10- Diseases of the Neuromuscular Union

  • Myasthenia gravis . It is characterized by the affectation, of varying degrees, of the skeletal (voluntary) body muscles. The muscle weakness produced increases after periods of activity and decreases after rest. Nowadays, the life expectancy of people suffering from Myasthenia Gravis is not affected.
  • Eaton-Lambert syndrome . It is an autoimmune disease, that is, the immune system of people suffering from this disease attacks the neurons. In this way, it hinders the release of Acetylcholine (This neurotransmitter produces impulses between nerves and muscles). This causes muscle weakness, in addition to lung tumors.
  • Congenital myasthenic syndromes . They affect less than one person every 500,000. They cause an involvement in the synapse.
  • Spinal amyotrophies . There are several, according to the degree of affectation and the moment of appearance, and all of them are of autosomal recessive inheritance. They consist of the loss or degeneration of the neurons of the anterior horn of the spinal cord . In this way, the nerve impulse is not produced properly, affecting the movements and muscle tone.

12- Hereditary Sensory-Motor Neuropathies

Also known as Charcot-Marie-Tooth disease . It has a prevalence of 28 people affected per 100,000 inhabitants.

The affectation of this disease is very variable. The most common symptoms are: asymmetrical muscular atrophy of legs and arms of distal affection and muscular weakness that will cause difficulties in the march. In addition, problems of sensitivity, different pains and foot cavo (anomalous elevation of the vault of the foot) can appear.

Treatments

As we have seen through classification, most of these diseases have no cure. The existing treatments are symptomatic, that is, they are aimed at palliate the symptomatology.

In Neuromuscular Diseases is very important multidisciplinary approach, in which different professionals from different branches, work in teams in a coordinated way and thus, address the situation of these patients.

Due to the degree of disability that can cause these diseases, in addition to the work of specialists and treatments, the technical aids that these people may require in their day to day life and that can improve their quality of life are especially relevant.
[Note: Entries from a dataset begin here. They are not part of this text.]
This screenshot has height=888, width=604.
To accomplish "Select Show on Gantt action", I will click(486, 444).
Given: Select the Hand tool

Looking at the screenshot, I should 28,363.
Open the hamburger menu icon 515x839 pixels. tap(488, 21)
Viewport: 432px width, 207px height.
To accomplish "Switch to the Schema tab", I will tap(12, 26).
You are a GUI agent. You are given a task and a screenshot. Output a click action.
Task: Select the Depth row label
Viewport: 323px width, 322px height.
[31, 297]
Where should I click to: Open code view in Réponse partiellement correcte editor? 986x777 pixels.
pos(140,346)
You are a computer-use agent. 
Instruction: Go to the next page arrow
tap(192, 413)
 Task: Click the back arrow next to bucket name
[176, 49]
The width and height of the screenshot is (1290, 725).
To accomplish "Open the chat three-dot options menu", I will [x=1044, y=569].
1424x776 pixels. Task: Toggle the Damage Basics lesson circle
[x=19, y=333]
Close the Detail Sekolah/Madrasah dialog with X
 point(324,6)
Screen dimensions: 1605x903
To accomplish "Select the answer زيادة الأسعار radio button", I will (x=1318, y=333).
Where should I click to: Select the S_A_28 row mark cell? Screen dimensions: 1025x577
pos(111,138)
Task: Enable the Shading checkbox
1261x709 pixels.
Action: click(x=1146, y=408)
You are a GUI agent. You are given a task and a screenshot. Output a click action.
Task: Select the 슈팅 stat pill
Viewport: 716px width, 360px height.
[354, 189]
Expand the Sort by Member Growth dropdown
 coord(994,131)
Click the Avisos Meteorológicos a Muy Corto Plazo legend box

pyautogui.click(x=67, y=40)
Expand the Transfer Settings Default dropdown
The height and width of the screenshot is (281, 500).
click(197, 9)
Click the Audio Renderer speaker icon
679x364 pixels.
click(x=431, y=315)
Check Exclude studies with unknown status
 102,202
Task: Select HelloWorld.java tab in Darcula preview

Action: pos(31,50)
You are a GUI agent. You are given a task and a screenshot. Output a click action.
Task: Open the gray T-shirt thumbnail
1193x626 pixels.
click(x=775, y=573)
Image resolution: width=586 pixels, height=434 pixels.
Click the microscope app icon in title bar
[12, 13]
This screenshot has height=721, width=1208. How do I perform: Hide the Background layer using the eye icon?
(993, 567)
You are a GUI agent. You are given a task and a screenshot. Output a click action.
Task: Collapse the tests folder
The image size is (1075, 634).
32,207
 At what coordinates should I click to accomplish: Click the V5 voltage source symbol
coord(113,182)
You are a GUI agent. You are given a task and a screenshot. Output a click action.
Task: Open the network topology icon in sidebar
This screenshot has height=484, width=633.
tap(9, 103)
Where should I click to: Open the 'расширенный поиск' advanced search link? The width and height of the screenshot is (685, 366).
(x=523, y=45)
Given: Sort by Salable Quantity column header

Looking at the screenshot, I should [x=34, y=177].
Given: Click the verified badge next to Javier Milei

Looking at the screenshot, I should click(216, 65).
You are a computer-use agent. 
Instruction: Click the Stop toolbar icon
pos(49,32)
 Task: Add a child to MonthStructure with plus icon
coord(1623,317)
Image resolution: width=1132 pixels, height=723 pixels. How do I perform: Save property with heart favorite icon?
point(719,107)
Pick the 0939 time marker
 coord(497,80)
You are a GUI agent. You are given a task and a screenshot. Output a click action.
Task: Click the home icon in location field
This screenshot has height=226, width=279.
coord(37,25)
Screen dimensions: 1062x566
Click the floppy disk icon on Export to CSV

There are multiple and to choose the appropriate (s) to the needs of the person, it is very important to carry out an assessment of the capacities and dimensions in which it requires support, assessing the activities performed and their context.

Bibliography

  1. Spanish Association against Neuromuscular Diseases (ASEM) and Association Française contre les Myophaties (AFM). Neuromuscular Diseases: 49 tabs.
  2. Spanish Association against Neuromuscular Diseases (ASEM) and the Spanish Federation of Neuromuscular Diseases. Guide to Neuromuscular Diseases. Information and support for families.
  3. Spanish Association against Neuromuscular Diseases (ASEM) and the Spanish Federation of Neuromuscular Diseases. Types of Neuromuscular Diseases. Classification.
  4. Galician Association against Neuromuscular Diseases (ASEM Galicia). What are neuromuscular diseases.
  5. Information portal for Orphan drugs and rare diseases: Orphanet.